### Activity
From the listing below, copy only the lines from the line that contains "Елена Славина (202, 2449)" to the line that contains "Бэлла Белкина (202, 2404)", counting those two lines as part of the copy.

### Material provided
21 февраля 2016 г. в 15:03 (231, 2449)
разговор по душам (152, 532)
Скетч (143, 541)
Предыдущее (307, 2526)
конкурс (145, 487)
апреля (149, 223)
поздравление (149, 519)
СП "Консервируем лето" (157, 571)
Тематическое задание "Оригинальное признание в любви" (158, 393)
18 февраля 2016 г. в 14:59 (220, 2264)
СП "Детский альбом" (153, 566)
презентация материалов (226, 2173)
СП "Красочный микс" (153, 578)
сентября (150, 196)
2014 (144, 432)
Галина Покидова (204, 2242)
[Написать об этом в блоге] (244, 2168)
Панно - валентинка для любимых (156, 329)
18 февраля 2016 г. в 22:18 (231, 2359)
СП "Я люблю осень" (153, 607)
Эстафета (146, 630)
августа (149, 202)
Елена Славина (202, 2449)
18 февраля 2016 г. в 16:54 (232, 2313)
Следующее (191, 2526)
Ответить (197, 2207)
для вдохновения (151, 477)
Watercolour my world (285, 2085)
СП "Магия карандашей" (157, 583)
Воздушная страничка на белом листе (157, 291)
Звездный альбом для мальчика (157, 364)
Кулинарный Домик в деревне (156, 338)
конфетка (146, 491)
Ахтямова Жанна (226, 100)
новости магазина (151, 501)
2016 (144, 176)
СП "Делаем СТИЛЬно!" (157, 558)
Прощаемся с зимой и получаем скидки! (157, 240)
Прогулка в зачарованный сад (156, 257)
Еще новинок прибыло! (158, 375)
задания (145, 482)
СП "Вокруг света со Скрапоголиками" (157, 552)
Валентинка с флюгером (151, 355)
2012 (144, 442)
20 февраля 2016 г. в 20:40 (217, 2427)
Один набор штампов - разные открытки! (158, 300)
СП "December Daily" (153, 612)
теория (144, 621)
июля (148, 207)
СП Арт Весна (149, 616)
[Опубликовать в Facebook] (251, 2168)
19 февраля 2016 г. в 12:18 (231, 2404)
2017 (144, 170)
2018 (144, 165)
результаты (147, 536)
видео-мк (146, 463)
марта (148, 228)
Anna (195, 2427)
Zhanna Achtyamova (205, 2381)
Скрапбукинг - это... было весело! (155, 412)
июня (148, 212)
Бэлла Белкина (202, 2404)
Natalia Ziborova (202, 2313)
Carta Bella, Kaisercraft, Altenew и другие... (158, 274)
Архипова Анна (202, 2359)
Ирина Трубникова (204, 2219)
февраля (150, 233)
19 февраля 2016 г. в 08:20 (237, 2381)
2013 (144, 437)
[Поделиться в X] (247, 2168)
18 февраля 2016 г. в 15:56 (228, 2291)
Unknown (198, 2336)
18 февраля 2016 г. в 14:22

### Solved problem
Елена Славина (202, 2449)
18 февраля 2016 г. в 16:54 (232, 2313)
Следующее (191, 2526)
Ответить (197, 2207)
для вдохновения (151, 477)
Watercolour my world (285, 2085)
СП "Магия карандашей" (157, 583)
Воздушная страничка на белом листе (157, 291)
Звездный альбом для мальчика (157, 364)
Кулинарный Домик в деревне (156, 338)
конфетка (146, 491)
Ахтямова Жанна (226, 100)
новости магазина (151, 501)
2016 (144, 176)
СП "Делаем СТИЛЬно!" (157, 558)
Прощаемся с зимой и получаем скидки! (157, 240)
Прогулка в зачарованный сад (156, 257)
Еще новинок прибыло! (158, 375)
задания (145, 482)
СП "Вокруг света со Скрапоголиками" (157, 552)
Валентинка с флюгером (151, 355)
2012 (144, 442)
20 февраля 2016 г. в 20:40 (217, 2427)
Один набор штампов - разные открытки! (158, 300)
СП "December Daily" (153, 612)
теория (144, 621)
июля (148, 207)
СП Арт Весна (149, 616)
[Опубликовать в Facebook] (251, 2168)
19 февраля 2016 г. в 12:18 (231, 2404)
2017 (144, 170)
2018 (144, 165)
результаты (147, 536)
видео-мк (146, 463)
марта (148, 228)
Anna (195, 2427)
Zhanna Achtyamova (205, 2381)
Скрапбукинг - это... было весело! (155, 412)
июня (148, 212)
Бэлла Белкина (202, 2404)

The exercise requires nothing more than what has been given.